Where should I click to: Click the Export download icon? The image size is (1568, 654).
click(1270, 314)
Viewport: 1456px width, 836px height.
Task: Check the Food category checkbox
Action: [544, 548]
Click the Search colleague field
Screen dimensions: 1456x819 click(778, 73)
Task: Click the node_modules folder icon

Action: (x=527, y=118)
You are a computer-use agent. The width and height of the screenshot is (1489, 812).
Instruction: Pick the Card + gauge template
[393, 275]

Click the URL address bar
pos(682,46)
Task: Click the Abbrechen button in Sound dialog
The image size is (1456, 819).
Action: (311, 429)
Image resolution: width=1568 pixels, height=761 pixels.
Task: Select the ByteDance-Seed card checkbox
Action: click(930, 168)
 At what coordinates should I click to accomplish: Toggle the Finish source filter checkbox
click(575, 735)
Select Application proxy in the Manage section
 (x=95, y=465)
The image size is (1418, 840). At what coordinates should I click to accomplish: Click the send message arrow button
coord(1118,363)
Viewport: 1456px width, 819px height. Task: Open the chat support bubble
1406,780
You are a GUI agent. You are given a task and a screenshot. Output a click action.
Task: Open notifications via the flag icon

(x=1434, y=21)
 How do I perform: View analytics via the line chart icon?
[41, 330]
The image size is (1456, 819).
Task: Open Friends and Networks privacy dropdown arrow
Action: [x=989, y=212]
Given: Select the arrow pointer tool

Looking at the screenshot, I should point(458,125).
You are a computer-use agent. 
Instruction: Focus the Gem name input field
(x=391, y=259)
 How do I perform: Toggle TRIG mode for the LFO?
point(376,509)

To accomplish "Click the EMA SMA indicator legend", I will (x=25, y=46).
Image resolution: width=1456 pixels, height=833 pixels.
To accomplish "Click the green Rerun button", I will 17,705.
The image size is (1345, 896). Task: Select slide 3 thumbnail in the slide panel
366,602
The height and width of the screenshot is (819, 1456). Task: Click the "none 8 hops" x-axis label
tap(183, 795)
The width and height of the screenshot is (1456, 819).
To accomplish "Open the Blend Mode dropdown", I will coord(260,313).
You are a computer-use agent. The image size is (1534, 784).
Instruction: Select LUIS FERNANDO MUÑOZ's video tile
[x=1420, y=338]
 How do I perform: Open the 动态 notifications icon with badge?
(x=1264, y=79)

What you will do: Please return exactly the lines from the one containing "You are a computer-use agent. The image" through the end of the entries above, adding no other line.

Response box:
You are a computer-use agent. The image size is (1534, 784).
Instruction: Select LUIS FERNANDO MUÑOZ's video tile
[x=1420, y=338]
 How do I perform: Open the 动态 notifications icon with badge?
(x=1264, y=79)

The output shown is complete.